Abstract
We used inverse modelling to reconstruct major planktonic food web carbon flows in the Atlantic Water inflow, east and north of Svalbard during spring (18-25 May) and summer (9-13 August), 2014. The model was based on three intensively sampled stations during both periods, corresponding to early, peak, and decline phases of a Phaeocystis and diatom dominated bloom (May), and flagellates dominated post bloom stages (August). The food web carbon flows were driven by primary production (290 to 2850 mg C m-2 d-1), which was channeled through a network of planktonic compartments, and ultimately respired (180 to 1200 mg C m2 d-1), settled out of the euphotic zone as organic particles (145 to 530 mg C m-2 d-1), or accumulated in the water column in various organic pools. The accumulation of dissolved organic carbon was intense (1070 mg C m-2 d-1) during the early bloom stage, slowed down during the bloom peak (400 mg C m-2 d-1), and remained low during the rest of the season. The heterotrophic bacteria responded swiftly to the massive release of new DOC by high, but decreasing carbon assimilation rates (from 534 to 330 mg C m-2 d-1) in May. The net bacterial production was low during the early and peak bloom (26 to 31 mg C m-2 d-1) but increased in the late and post bloom phases (> 50 mg C m-2 d-1). The heterotrophic nanoflagellates did not respond predictably to the different bloom phases, with relatively modest carbon uptake, 30 to 170 mg C m2 d-1. In contrast, microzooplankton increased food intake from 160 to 380 mg C m2 d-1 during the buildup and decline phases, and highly variable carbon intake 46 to 624 mg C m2 d-1, during post bloom phases. Mesozooplankton had an initially high, but decreasing carbon uptake in May (220 to 48 mg C m-2 d-1), followed by highly variable carbon consumption during the post bloom stages (40 to 190 mg C m-2 d-1). Zooplankton shifted from herbivory (92-97% of total food intake) during the early bloom phase to a herbivorous, detritovorous and carnivorous mixed diet as the season progressed.
Highlights
Global ocean annual primary production is declining (Gregg et al, 2003), in the unproductive and expanding oligotrophic gyres (Polovina et al, 2008)

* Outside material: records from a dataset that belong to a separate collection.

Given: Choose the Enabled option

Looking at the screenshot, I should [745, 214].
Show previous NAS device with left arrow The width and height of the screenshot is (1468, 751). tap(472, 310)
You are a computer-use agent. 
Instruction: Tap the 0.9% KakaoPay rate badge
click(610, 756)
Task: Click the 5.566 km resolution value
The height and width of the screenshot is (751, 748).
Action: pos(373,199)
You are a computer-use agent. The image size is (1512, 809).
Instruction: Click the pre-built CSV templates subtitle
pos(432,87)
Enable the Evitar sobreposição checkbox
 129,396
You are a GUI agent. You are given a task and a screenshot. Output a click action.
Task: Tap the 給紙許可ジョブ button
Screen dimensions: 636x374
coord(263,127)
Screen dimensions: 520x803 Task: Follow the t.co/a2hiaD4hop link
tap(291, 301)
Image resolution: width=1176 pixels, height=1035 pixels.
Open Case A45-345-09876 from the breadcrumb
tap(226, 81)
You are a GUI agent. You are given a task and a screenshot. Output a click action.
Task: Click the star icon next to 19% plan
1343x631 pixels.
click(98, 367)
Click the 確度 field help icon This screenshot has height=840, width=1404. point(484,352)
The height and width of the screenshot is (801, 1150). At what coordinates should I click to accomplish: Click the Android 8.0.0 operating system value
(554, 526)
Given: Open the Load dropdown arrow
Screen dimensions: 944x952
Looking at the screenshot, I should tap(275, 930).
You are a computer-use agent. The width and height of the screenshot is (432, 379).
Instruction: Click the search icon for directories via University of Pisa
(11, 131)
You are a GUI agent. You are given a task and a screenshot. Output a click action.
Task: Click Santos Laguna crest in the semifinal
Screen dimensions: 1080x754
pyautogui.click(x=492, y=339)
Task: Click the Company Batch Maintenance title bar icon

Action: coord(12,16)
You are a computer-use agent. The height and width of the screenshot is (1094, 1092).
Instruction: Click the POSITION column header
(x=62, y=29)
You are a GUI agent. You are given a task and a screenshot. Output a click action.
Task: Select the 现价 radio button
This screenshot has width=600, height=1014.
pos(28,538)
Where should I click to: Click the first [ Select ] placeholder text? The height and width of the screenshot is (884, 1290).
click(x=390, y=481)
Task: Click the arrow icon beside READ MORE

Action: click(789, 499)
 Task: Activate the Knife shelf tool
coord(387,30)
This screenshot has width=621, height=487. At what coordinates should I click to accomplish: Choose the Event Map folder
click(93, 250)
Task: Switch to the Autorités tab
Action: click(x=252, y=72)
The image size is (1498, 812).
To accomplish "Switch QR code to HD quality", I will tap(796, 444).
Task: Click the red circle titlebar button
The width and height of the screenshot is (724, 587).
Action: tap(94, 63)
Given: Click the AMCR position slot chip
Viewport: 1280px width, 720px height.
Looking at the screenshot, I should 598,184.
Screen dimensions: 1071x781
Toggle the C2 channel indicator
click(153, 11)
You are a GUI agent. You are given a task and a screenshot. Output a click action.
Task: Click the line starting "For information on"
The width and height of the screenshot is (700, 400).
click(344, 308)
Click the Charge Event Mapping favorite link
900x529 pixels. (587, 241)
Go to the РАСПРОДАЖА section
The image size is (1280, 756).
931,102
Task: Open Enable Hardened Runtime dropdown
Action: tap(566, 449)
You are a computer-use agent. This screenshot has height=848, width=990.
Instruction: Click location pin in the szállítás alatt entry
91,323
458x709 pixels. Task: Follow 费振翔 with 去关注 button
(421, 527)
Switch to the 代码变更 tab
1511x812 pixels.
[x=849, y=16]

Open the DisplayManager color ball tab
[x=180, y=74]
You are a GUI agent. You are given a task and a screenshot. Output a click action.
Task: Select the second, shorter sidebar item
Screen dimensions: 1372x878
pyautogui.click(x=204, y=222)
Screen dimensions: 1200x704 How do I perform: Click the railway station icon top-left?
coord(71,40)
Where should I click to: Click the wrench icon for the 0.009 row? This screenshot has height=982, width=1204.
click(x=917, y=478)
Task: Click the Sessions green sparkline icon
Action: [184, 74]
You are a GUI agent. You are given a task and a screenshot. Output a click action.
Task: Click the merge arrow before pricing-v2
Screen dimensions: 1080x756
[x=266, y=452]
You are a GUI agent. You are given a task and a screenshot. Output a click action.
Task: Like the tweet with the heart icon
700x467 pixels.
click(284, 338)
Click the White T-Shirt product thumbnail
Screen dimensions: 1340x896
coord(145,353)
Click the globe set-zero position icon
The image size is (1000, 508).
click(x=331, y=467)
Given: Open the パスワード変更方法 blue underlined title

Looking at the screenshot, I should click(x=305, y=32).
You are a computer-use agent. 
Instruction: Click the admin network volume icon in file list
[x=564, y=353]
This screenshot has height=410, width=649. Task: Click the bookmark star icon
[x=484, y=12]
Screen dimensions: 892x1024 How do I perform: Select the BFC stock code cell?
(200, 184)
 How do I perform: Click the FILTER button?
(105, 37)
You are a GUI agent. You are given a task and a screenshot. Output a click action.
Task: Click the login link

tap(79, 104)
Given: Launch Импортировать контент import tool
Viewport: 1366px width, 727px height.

The seasonal stages and community maturation were reflected in the considerable diversity of the food web flows, even though the structural assumptions of the food webs were kept constant
The over-arching commonality was the dissolved fraction as the largest organic carbon pool
Summary
Global ocean annual primary production is declining (Gregg et al, 2003), in the unproductive and expanding oligotrophic gyres (Polovina et al, 2008). The Arctic has lost more than half of its summer ice extent since 1980, and predictions suggest that the Arctic Ocean will be ice free in the summer as early as 2050 (González-Eguino et al, 2017). This could further accelerate the Arctic amplification through enhanced sea−ice–albedo feedback, leading to a self-accelerating vicious warming cycle (Graversen et al, 2008; Kashiwase et al, 2017). The net effect is increasing primary production due to longer open water productive seasons and adaptation of algal bloom patterns to earlier melting and later freeze up (Arrigo and van Dijken, 2015)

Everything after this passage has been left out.